WHAT IS BEING ASKED: Starting at the line that contains "This screenshot has width=1568, height=711.", write out every line to the end of the records below exactly, and leave out the pictures.

RECORD EXCERPTS:
►

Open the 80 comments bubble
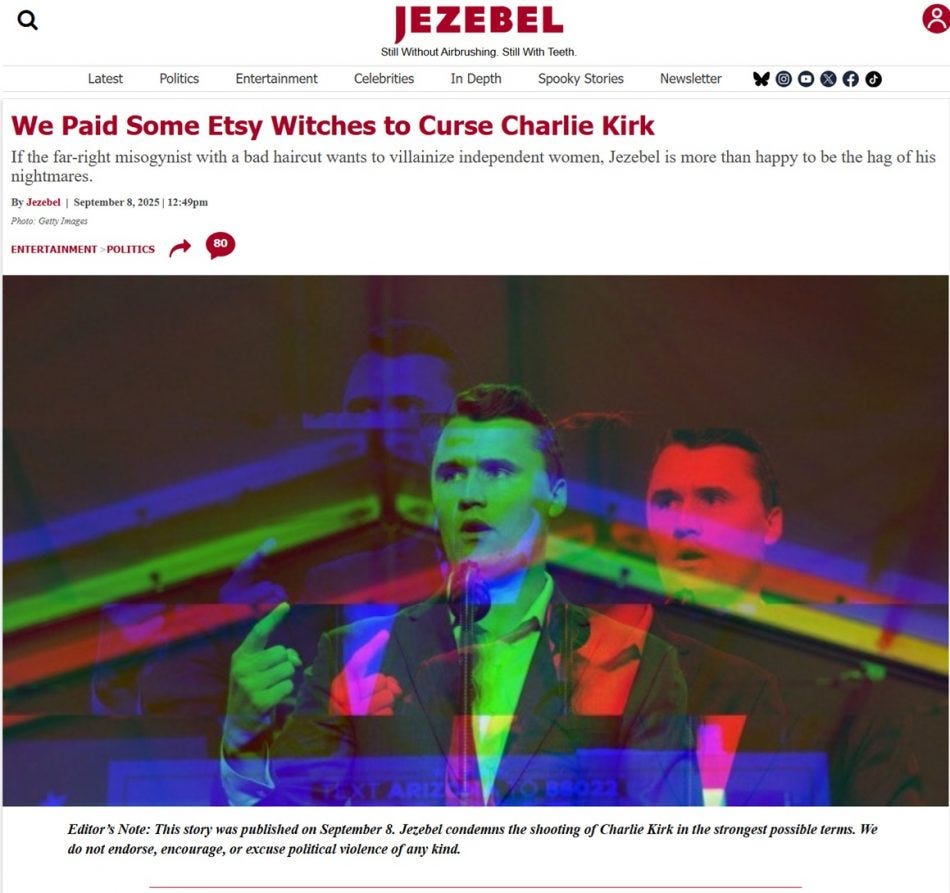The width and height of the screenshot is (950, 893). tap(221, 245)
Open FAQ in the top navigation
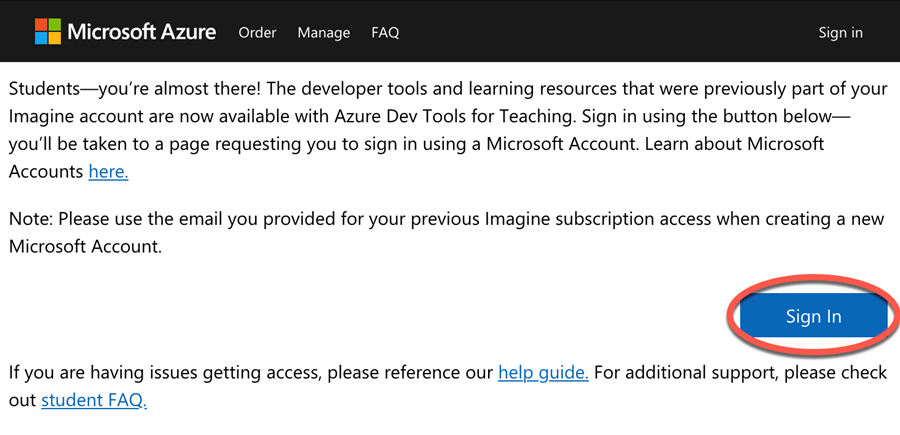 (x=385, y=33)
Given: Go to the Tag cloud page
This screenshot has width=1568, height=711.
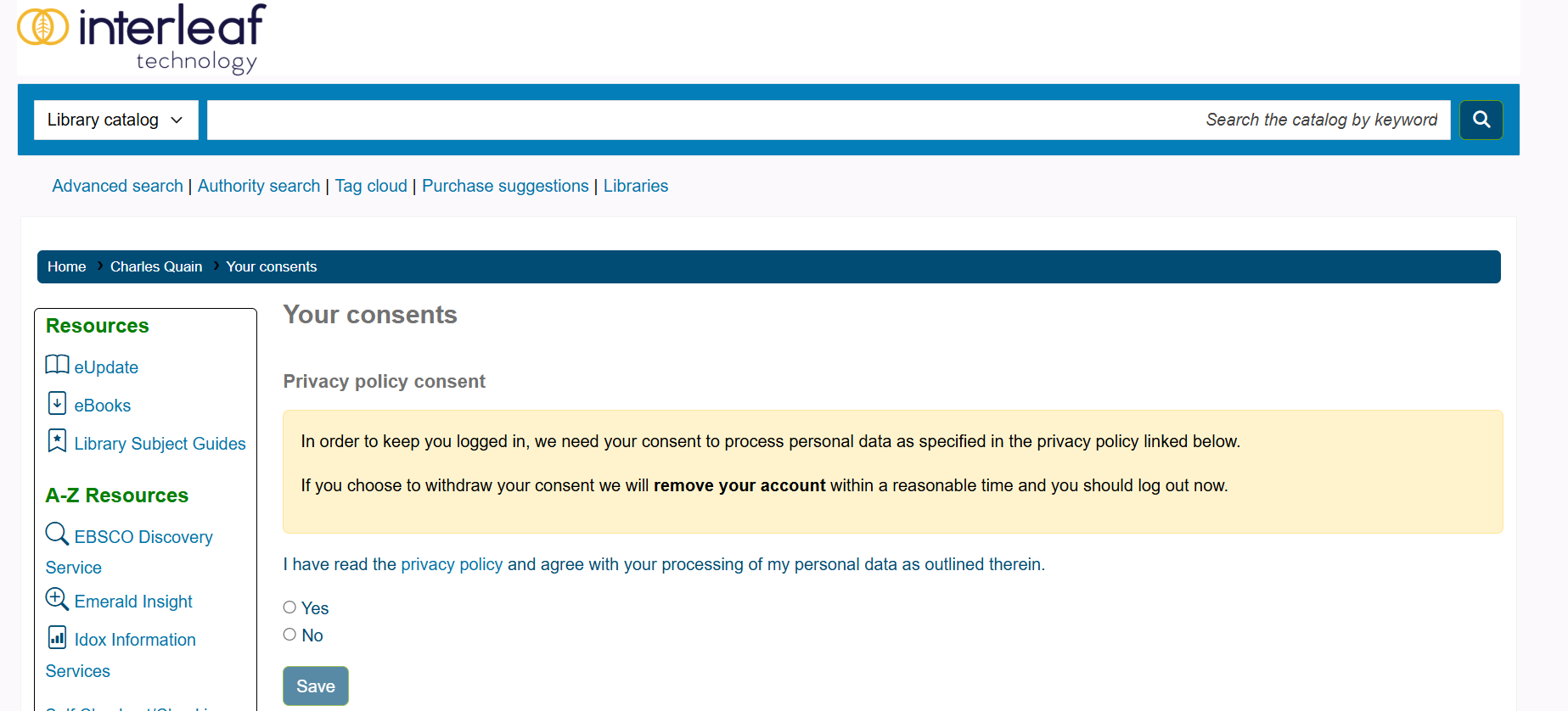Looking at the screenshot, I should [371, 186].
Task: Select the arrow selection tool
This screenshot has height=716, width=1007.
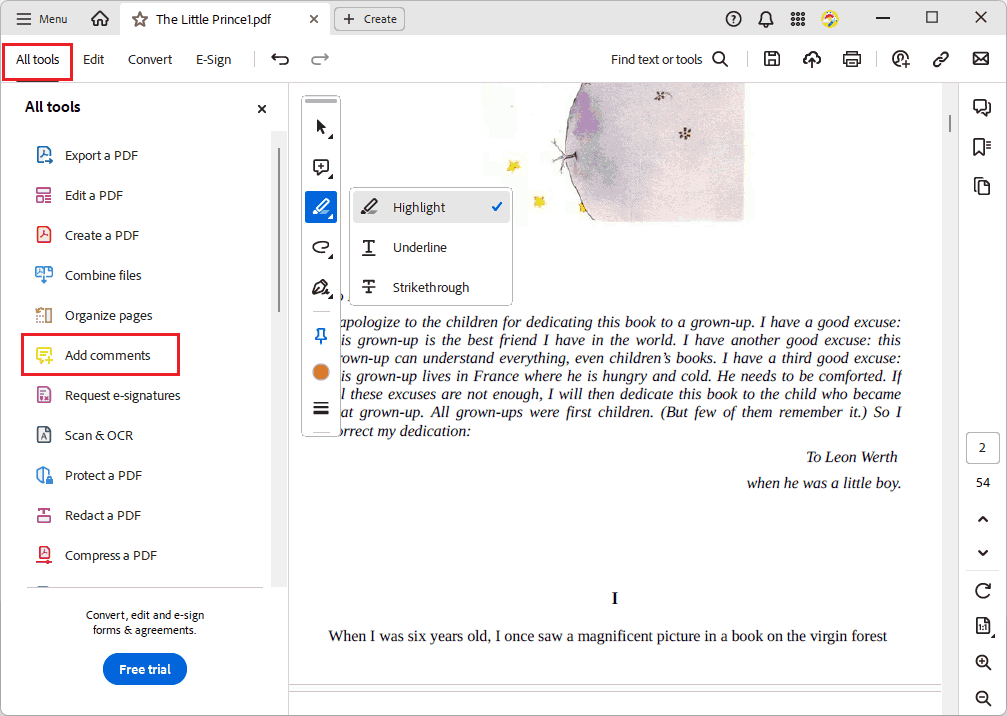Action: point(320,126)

◄

RESPONSE TO THE TASK:
This screenshot has width=1568, height=711.
Looking at the screenshot, I should [371, 186].
Task: Select the arrow selection tool
This screenshot has height=716, width=1007.
Action: point(320,126)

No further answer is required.